Normally, I fly.
In flying there are separate sections, there is sadness at leaving, peace in the midst of an airport, and joy at arrival. While all these things mix interchangeably, flying over the land there is a separation from the leaving and the coming, from the sadness and the joy.
This time, I drove.
In driving there was loss each second as I watched the landscape fade away into unfamiliar, re-familiar, darkness, and light. Every minute was filled with a goodbye: goodbye Riverside, goodbye California, goodbye heat, goodbye western mountains, goodbye, goodbye. And every minute was filled with hellos: hello snow, hello family, hello old friends, hello flat flat Midwest fields, hello, hello.

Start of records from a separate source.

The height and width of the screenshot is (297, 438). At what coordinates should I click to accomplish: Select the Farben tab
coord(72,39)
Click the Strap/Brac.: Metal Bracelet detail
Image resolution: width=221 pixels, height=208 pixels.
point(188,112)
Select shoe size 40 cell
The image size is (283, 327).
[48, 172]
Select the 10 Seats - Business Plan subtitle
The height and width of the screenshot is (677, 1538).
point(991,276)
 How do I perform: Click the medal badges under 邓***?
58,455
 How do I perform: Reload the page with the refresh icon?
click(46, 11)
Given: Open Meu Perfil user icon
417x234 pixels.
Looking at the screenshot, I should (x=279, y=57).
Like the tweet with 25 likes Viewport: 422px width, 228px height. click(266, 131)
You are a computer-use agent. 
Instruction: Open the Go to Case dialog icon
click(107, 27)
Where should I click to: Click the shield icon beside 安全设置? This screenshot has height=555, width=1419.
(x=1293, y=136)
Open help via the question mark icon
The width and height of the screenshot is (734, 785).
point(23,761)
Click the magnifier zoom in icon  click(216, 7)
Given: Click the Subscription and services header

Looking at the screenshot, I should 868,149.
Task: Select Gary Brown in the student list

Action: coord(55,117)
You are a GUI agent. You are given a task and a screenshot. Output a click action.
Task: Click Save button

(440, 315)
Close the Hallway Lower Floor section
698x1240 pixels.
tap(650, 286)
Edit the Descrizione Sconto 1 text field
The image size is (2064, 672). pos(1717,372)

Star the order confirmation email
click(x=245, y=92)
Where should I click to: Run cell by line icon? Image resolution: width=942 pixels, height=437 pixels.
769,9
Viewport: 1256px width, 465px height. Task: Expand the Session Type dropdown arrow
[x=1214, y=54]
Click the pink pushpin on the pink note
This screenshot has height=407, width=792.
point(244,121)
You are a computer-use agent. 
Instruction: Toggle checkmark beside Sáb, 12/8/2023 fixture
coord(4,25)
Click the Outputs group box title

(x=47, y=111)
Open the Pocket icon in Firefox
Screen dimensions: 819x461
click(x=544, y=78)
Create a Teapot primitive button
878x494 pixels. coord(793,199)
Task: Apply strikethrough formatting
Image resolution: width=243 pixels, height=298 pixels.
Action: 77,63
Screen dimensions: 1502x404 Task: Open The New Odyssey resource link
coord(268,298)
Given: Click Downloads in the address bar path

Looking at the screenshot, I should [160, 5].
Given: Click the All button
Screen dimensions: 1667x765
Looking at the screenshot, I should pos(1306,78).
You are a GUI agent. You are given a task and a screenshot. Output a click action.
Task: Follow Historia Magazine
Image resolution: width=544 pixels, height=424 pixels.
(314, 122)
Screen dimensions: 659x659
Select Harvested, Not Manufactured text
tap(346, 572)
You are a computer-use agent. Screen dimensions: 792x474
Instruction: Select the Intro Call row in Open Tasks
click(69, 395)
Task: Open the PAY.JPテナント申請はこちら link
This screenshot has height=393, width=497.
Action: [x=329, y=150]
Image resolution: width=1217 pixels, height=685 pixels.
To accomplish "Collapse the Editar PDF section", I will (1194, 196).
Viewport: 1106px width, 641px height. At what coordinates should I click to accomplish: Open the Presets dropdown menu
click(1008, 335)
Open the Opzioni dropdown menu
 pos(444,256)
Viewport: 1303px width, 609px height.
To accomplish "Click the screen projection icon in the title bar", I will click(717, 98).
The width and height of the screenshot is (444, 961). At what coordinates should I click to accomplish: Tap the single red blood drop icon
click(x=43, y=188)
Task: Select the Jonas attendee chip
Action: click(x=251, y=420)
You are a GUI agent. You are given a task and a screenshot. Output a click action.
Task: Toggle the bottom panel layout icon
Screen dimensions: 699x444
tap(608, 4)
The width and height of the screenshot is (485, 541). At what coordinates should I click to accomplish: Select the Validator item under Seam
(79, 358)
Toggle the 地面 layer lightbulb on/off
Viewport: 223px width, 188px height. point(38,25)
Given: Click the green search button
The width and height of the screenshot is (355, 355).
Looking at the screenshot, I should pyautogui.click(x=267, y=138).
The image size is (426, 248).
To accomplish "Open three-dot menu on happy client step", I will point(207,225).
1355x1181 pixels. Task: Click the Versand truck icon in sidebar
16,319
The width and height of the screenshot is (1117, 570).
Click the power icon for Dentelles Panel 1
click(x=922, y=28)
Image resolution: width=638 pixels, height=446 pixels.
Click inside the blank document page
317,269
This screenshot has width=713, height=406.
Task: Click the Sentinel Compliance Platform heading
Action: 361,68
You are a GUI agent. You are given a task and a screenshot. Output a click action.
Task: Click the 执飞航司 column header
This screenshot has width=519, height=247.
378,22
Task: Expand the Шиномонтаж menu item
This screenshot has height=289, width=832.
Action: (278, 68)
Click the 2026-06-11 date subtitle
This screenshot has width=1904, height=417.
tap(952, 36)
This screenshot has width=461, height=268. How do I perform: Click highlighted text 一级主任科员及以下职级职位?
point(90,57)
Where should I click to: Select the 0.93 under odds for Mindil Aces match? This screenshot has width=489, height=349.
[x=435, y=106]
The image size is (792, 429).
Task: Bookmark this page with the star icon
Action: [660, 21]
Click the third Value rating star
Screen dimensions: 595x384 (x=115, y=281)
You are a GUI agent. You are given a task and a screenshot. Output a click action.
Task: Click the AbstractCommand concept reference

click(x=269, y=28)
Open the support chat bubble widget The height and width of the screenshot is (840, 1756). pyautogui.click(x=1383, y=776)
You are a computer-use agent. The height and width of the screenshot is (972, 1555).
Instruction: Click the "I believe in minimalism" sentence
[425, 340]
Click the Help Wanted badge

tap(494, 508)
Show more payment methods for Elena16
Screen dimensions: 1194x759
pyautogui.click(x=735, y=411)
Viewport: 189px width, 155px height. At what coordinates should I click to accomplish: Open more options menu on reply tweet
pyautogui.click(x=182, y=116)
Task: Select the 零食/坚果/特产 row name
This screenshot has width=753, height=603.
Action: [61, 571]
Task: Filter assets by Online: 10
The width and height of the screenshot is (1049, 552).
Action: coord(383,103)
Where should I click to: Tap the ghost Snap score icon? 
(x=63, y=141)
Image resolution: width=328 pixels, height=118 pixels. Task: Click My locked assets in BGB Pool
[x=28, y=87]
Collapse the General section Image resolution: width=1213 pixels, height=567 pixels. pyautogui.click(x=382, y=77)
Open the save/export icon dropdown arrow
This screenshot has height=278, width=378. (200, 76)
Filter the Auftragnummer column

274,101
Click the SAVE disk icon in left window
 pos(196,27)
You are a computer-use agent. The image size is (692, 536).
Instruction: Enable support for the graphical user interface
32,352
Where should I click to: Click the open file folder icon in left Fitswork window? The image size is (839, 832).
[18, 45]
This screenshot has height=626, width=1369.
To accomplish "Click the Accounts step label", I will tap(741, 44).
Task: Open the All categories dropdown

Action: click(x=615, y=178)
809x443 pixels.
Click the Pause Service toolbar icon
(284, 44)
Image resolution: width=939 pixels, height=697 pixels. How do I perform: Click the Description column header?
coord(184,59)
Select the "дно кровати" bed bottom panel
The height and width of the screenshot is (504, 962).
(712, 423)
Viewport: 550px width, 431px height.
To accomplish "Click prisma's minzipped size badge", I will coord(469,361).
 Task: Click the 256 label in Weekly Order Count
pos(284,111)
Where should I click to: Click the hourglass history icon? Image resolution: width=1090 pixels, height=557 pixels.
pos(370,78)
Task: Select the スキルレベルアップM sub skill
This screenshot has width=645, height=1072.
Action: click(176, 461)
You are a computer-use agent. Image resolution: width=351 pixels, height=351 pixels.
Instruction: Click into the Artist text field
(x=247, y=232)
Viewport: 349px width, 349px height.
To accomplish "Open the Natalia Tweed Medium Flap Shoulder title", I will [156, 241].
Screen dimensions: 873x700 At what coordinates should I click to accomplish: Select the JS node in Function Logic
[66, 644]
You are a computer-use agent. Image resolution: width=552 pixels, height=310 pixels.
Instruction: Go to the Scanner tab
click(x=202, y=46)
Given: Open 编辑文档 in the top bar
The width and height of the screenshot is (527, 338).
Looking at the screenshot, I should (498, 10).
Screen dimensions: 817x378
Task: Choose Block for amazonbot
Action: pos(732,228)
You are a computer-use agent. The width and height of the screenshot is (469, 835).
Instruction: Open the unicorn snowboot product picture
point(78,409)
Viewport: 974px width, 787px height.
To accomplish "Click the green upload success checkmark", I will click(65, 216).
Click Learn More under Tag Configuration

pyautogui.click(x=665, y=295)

Everything was felt more deeply as we drove. Anticipation mounting over the 33 driving hours, sadness declining over each new state. And while the pain was greater, the joy was greater too. As if the two had made a bargain to replace each other with the same amount the other had left. Like the sun rise after a night with only a sliver of the moon, like the sudden downpour of rain after months of drought, like the height of a mountain after the depths of the valley. This is beauty, this is tranquility, this is the juxtaposition of life's ups and downs knocking all at once.
And as we drove I heard my tires say, "be whole, be whole, be whole" with each rotation. "Be whole" in the sadness, "be whole" in the joy. "Be whole" in the loss and in the gain. "Be whole" in the memories of the past and the hopes for the future.
"Be whole, be whole, be whole."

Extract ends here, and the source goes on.